■時代錯誤な最高裁を非難します
2010年3月15日に最高裁判所は、ラーメンチェーン店「花月」などを運営する株式会社グロービートジャパンと右翼カルト集団「日本平和神軍」との関係を掲載していたウェブサイト「平和神軍観察会 逝き逝きて平和神軍」運営者の橋爪研吾氏に対して、名誉棄損罪による罰金30万円の有罪判決を命じた東京高裁判決を支持し、橋爪氏の上告を棄却する判決を言い渡しました。
これにより最高裁は、プロのジャーナリストでもなければ新聞社のように湯水のごとくカネを使った取材活動などできるはずもない、一般市民のウェブサイトに対して、報道機関と同等の調査能力を要求しています。個人発信の情報でもネット上で公表されている以上、新聞やテレビと同等の影響力を持つから、その責任も同等であるという考え方はあり得ますが、メディアの影響力というのは、購読者の多さや範囲の広さだけではなく「信頼性」との総合判断から生まれます。いくら膨大な公称発行部数をほこる朝日新聞や読売新聞だって、いまやかなり信頼を失っていますから、そこに載る記事を無批判に信じ込む人は「リテラシー不足」と言えます。
+-------+
**作業内容**
(1) 抜粋文のうち、「これにより最高裁は、プロのジ」から「リテラシー不足」と言えます。」までをその語句も含めて一字一句変えずに返すこと。
(2) 最高裁判決を非難する抜粋文を、最後の文の後から書き継ぐこと。
資料は抜粋文とは別個のものである。

**提供資料**
+-------+
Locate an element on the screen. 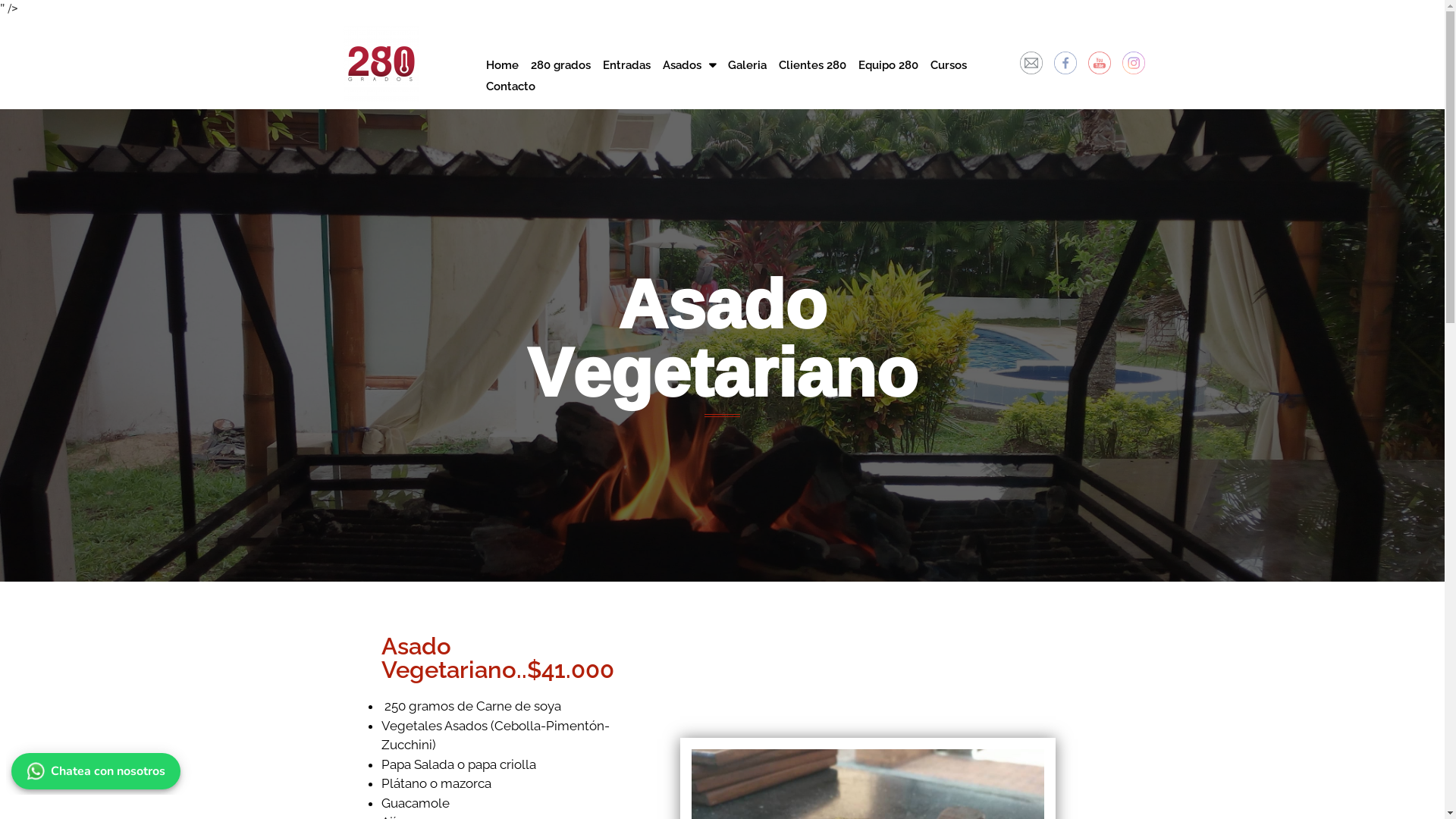 The image size is (1456, 819). '280 grados' is located at coordinates (524, 64).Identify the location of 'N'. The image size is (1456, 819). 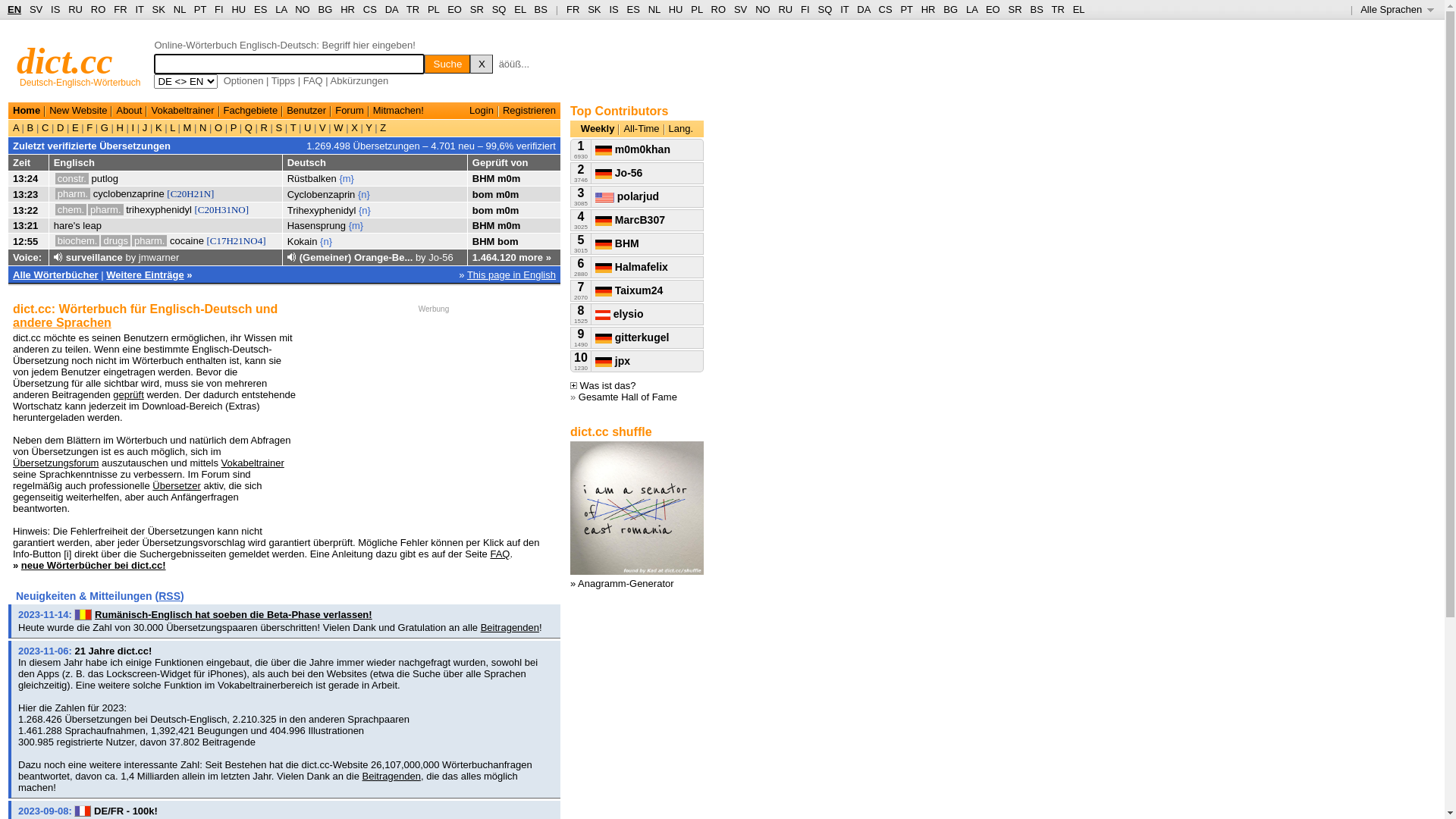
(202, 127).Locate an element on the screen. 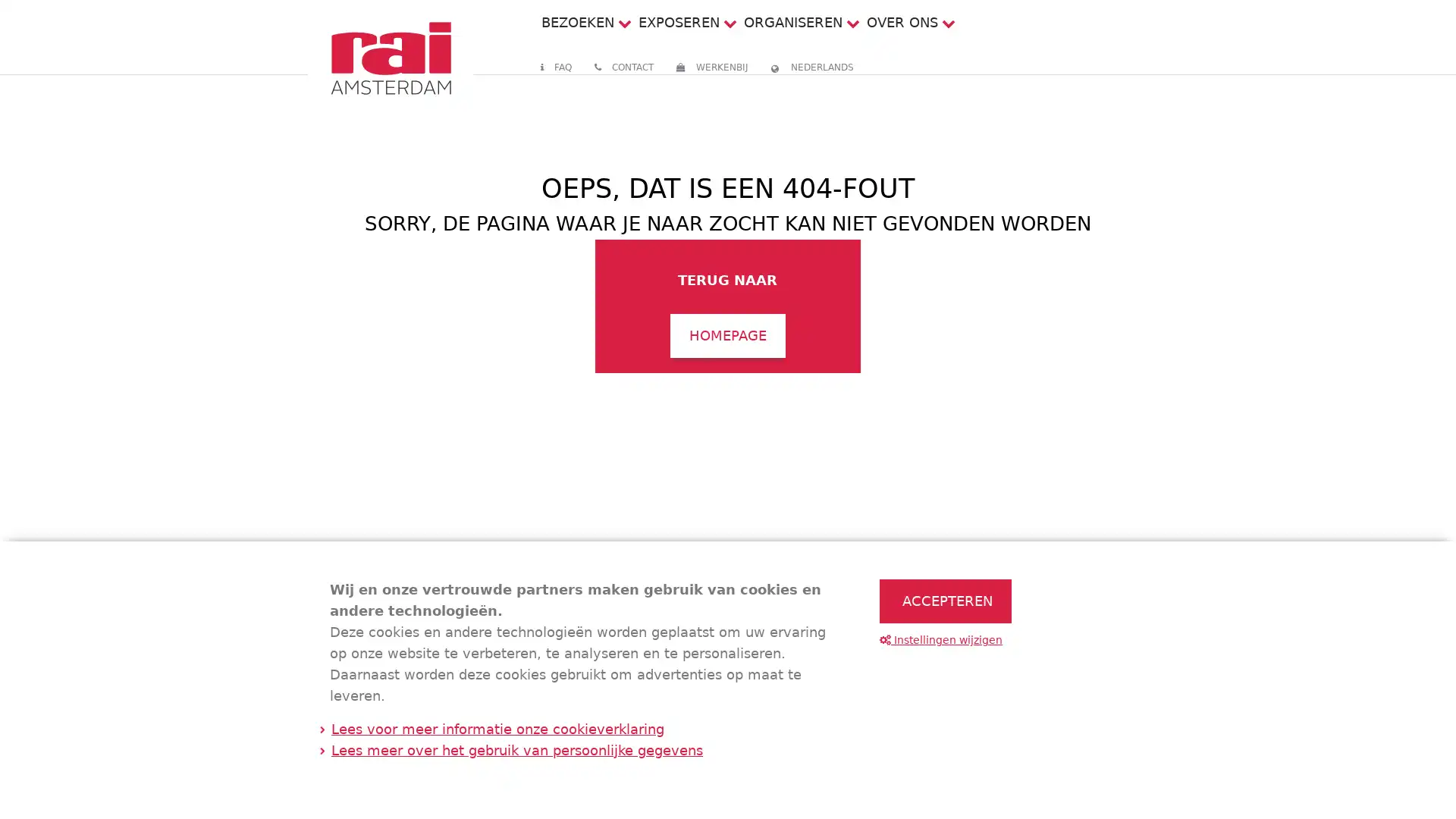 The image size is (1456, 819). BEZOEKEN is located at coordinates (576, 22).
+-------+
**解答**
(1)
これにより最高裁は、プロのジャーナリストでもなければ新聞社のように湯水のごとくカネを使った取材活動などできるはずもない、一般市民のウェブサイトに対して、報道機関と同等の調査能力を要求しています。個人発信の情報でもネット上で公表されている以上、新聞やテレビと同等の影響力を持つから、その責任も同等であるという考え方はあり得ますが、メディアの影響力というのは、購読者の多さや範囲の広さだけではなく「信頼性」との総合判断から生まれます。いくら膨大な公称発行部数をほこる朝日新聞や読売新聞だって、いまやかなり信頼を失っていますから、そこに載る記事を無批判に信じ込む人は「リテラシー不足」と言えます。

(2)
つまり、この裁判における「市民としてできうる調査はしていた」という橋爪氏側の主張は、決して、「ネットなんか誰も信用しないから、何を書いてもいい」などという乱暴な議論ではありません(もちろん、こうした議論は、個別の事情に応じて、かなり判断が分かれると思います)。報道機関との違いが明確である以上、影響力には明らかに違いがあるのだから、当然、そこで求められる責任も変わってくるという、ごく当たり前の主張です。ましてや橋爪氏は、無意味な内容によって愉快犯的にグロービートジャパン社の名誉を傷つけたわけではなく、全国展開のラーメンチェーンとして多くの一般市民と接点を持つ企業とカルト団体との関係を指摘するという、報道的な目的で活動していました。
さらに橋爪氏は、自らが評論の根拠としている資料を相当数、「平和神軍観察会」に掲載していました。記事の根拠を読者自身が確認して、その主張の妥当性を検証できる状態になっているサイトでした。言ってみれば、従来の報道機関と同等の調査能力を持たない個人が、従来の報道機関がほとんど扱ってこなかった重要な問題を、個人レベルで可能な範囲の情報収集によって提起しており、その調査内容についてもある程度開示していたわけです。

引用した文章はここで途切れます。